Meanwhile, Tom Lee is drawing attention with a new valuation model, predicting that ETH could fluctuate between $12,000 and $62,500—a range so wide it could “please everyone.”
The upcoming developments will not only test Ethereum’s price levels but also serve as a test of faith for everyone closely following this coin.
The Numbers Everyone’s Talking About
Tom Lee has just released new numbers on Ethereum, and they’re hard to ignore. The gap between his estimates is so large that it almost challenges the faith of every investor.
According to Lee’s model, ETH’s “fair value” based on the long-term average ETH/BTC ratio is around $12,000. If the market returns to the 2021 ratio, that number jumps to $21,800.
In the most optimistic scenario, where Ethereum becomes the core payment infrastructure, its value could even reach $62,500.
Whales “Love” Fear
A wallet linked to Bitmine just made an impressive trade, buying up to 21,537 ETH—equivalent to about $59.17 million—at a price of roughly $2,750, while many retail investors are panicking and taking profits as the price plunges.
This strategy is reminiscent of how Strategy accumulates Bitcoin, but this time, the “spotlight” is on Ethereum. Even as social media is flooded with rumors and fear of a market crash, the whales seem calm and unshaken.
ETF Flows Turn Negative
According to the latest weekly data from SoSoValue, Ethereum ETFs (ETH) saw about $500 million in net outflows, marking one of the largest withdrawals in recent months. Total net assets have also fallen from previous highs, indicating ETF investors are reducing exposure rather than increasing it.
The Final Support Level
This time, Ethereum has almost no “room” left to fall. On the chart, ETH is sitting right above its last structural base—the zone that has held the entire range from 2022 to 2025.
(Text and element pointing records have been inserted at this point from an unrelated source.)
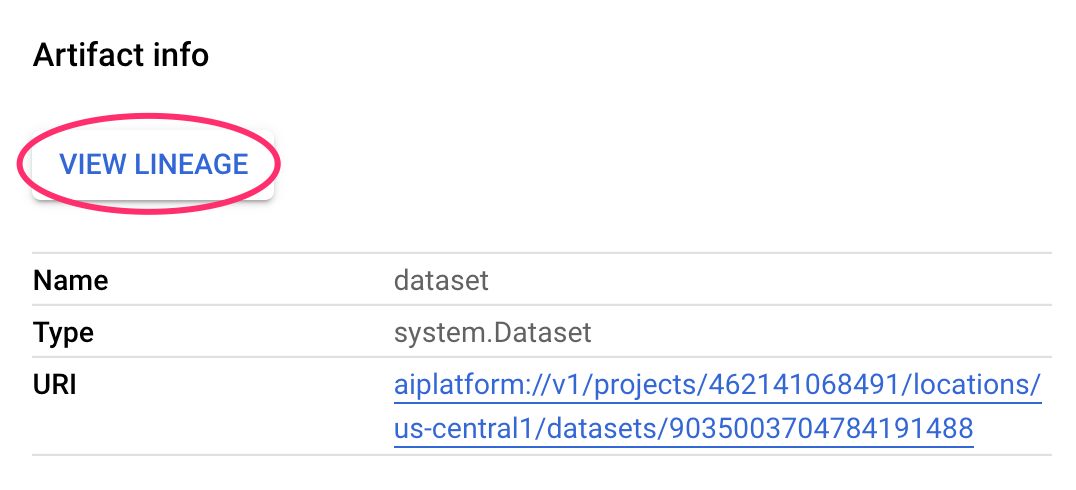Screen dimensions: 1076x490
Task: Select the Name field label
Action: coord(70,280)
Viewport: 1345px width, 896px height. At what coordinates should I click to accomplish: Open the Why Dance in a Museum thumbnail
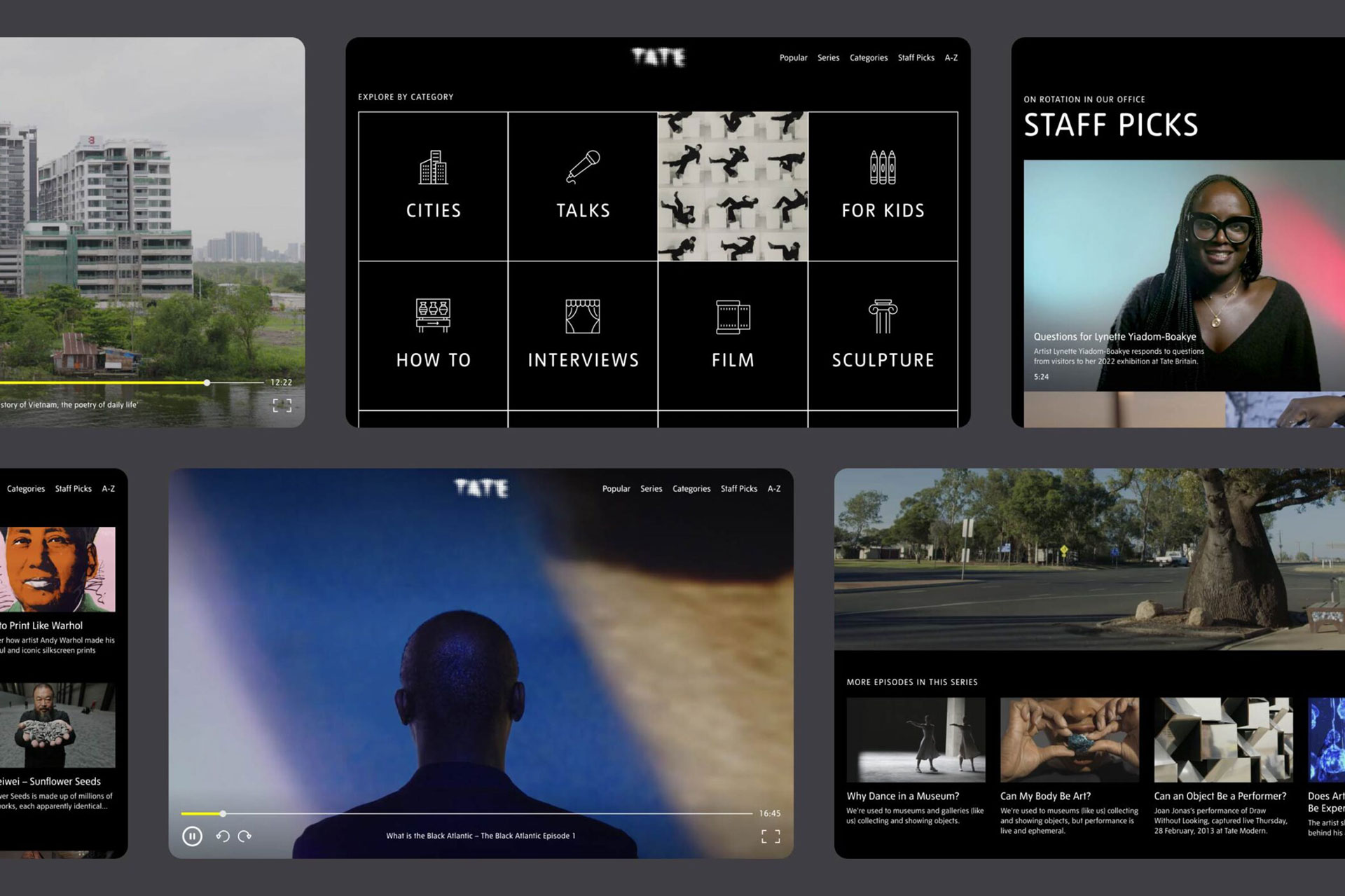[x=916, y=739]
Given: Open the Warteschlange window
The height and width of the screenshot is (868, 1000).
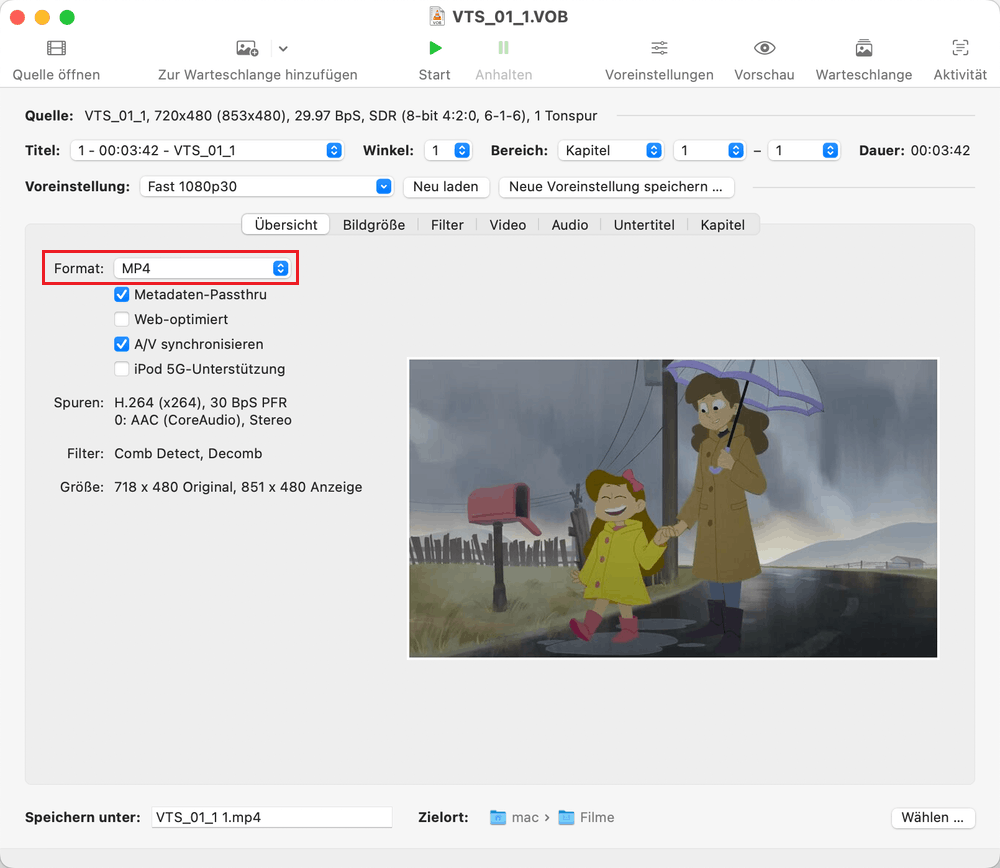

In previous cycles (2016–2018 and 2018–2021), every time ETH lost this level, the price plummeted quickly as there was virtually no support below. That’s why analysts call this the “cliff.” Structurally, that assessment is entirely accurate.
However, market sentiment isn’t entirely bearish. Whales are still accumulating, crowd sentiment leans bullish, while ETF outflows and spot accumulation are happening simultaneously, creating two opposing forces.
That is the cliff.
What Happens Next?
If this support zone holds, the situation could completely reverse. The whales’ accumulation moves will make strategic sense; Bitmine’s “bottom buys” will be seen as early signals, and long-term valuation models will suddenly feel much more reliable.
But if this price zone is breached… ETF outflows could accelerate, market structure will visibly weaken, and the “liquidity gap” below will immediately become an urgent concern. There will be virtually no buffer left—just a vast empty space waiting to swallow the price.